Énoncé du problème: Recopiez à l'identique les lignes allant de celle qui contient « Task: Click the star icon beside reviews » jusqu'à celle qui contient « click(94, 247) », ces deux lignes comprises.

Entrées pour repérer des mots et des éléments:
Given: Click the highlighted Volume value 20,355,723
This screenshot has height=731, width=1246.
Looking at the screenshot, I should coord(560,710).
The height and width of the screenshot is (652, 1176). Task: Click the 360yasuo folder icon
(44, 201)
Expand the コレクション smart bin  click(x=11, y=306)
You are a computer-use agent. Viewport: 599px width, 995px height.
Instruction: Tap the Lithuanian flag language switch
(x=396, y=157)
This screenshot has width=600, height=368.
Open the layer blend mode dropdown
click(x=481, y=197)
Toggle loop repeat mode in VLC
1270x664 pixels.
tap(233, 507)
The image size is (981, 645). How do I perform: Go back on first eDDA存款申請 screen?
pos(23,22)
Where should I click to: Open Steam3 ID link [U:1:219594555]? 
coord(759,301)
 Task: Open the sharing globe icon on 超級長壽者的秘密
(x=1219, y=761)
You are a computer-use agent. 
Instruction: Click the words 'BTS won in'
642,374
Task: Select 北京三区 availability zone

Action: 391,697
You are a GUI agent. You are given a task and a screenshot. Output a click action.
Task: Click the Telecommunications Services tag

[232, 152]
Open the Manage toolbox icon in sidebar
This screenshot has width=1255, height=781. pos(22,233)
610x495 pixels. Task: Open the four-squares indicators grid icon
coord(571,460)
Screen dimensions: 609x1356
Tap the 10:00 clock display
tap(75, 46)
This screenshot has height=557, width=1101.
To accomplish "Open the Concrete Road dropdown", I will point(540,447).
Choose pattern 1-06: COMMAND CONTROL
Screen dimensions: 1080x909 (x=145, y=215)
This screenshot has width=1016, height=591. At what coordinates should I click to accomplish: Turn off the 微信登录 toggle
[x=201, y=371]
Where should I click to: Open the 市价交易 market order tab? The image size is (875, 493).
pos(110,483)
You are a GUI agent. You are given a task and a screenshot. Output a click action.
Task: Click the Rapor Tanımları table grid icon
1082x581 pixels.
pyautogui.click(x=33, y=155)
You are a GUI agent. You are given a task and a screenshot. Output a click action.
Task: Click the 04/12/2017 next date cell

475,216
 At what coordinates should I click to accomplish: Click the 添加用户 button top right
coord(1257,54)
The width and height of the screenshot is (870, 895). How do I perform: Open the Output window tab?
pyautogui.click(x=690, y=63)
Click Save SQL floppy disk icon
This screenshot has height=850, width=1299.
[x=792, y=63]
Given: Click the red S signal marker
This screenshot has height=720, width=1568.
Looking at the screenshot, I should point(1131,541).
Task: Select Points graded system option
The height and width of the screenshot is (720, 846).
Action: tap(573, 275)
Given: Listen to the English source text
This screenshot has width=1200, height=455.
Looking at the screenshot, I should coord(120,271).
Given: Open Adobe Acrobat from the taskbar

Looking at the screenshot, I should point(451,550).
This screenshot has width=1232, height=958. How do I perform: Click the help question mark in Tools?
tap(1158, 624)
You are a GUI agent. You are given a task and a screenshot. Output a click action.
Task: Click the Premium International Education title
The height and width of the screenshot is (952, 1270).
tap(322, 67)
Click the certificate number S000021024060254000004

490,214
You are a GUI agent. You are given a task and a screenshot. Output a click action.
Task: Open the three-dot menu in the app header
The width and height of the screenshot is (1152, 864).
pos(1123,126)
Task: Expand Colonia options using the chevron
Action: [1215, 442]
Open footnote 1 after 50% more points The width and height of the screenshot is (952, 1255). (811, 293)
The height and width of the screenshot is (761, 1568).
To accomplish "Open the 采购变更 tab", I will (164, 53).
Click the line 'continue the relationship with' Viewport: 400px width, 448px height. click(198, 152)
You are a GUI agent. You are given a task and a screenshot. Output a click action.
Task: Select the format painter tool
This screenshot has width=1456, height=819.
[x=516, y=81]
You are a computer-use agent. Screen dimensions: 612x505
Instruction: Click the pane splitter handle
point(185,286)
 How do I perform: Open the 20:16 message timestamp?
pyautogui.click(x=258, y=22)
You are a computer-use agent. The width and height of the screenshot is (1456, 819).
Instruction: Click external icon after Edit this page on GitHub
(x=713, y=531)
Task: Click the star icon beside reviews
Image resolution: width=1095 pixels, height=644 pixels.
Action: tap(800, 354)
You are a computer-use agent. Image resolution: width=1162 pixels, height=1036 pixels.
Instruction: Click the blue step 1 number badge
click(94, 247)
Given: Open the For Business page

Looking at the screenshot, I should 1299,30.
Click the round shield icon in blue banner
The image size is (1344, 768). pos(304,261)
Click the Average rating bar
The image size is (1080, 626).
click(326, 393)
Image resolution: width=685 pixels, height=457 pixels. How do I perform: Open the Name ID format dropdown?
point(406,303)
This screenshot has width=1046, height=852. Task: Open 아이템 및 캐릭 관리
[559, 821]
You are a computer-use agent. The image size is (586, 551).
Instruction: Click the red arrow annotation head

Résultat obtenu:
Task: Click the star icon beside reviews
Image resolution: width=1095 pixels, height=644 pixels.
Action: tap(800, 354)
You are a computer-use agent. Image resolution: width=1162 pixels, height=1036 pixels.
Instruction: Click the blue step 1 number badge
click(94, 247)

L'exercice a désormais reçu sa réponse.